The Syracuse Housing Authority will act as the lead applicant for the grant, according to the council’s meeting agenda. The project to transform the neighborhood started in 2015, according to SHA’s website. On Sept. 18, the council passed a resolution to affirm support for the project, co-signed by Mayor Ben Walsh and Common Councillor Patrick Hogan of the Second District.

The grant is part of the U.S. Department of Housing and Urban Development’s Choice Neighborhood Implementation program, which supports communities that are ready to implement plans to redevelop a neighborhood, according to the U.S. Department of Urban Housing.
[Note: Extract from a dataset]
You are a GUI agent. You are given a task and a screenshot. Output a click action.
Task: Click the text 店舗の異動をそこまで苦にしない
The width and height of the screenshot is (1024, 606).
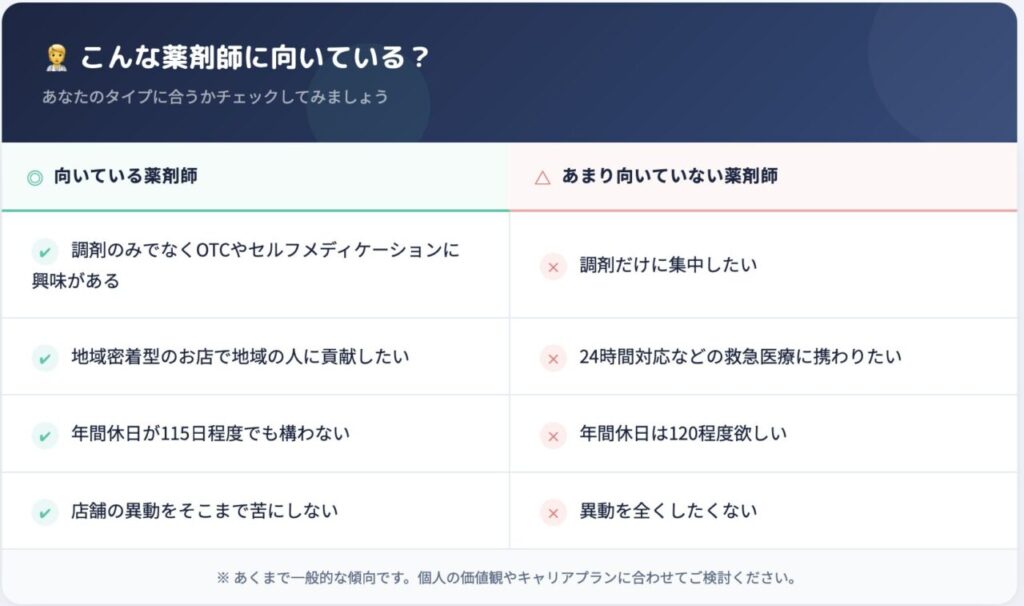pos(204,512)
The Syracuse Housing Authority’s website says its primary goals of the redevelopment are to improve housing, quality of life and neighborhood safety and investment, such as better education and more commercial activity. The 118-square-acre neighborhood includes Almus Olver Towers, Central Village, McKinney Manor and Pioneer Homes, which in total hold 1,037 public housing units.



A potential 65% of the $50 million grant, totalling $32.5 million, may be allocated toward redeveloping each of the 1,037 public housing units, while the rest would be focused on the quality of life and neighborhood investment aspects of the project, according to the council’s meeting agenda.

The council held one item for a later vote, which would have created an agreement with Almus Housing Development Fund Corporation to rehabilitate 191 units of Almus Olver Towers.

Other business:

  • The council approved the sale of $500,000 worth of city bonds to fund electrical upgrades at the Inner Harbor, a project that aims to use the southern part of Onondaga Lake to be a mixed-use residential area with over 400 units in apartments, townhouses and condominiums. It is also planning to be a commercial space, which currently includes the Aloft Syracuse Inner Harbor hotel and will include the county’s controversial planned aquarium.
  • The council also approved the sale of a number of bonds to finance various public infrastructure projects, specifically parks and sidewalks. The council authorized $230,000 for the 2023-2024 Parks Facility Improvements Project, which will improve facilities and infrastructure, according to the council’s meeting agenda. The council gave $150,000 of sold city bonds to the Parks Playground Replacement Program, which designs, installs and replaces playgrounds throughout Syracuse. The council approved the sale of $100,000 and $180,000 worth of city bonds to the Parks Sidewalks Capital Improvements Projects, which replaces and constructs sidewalks within Syracuse parks, and the Thornden Park Water Service Line Replacement Project, respectively.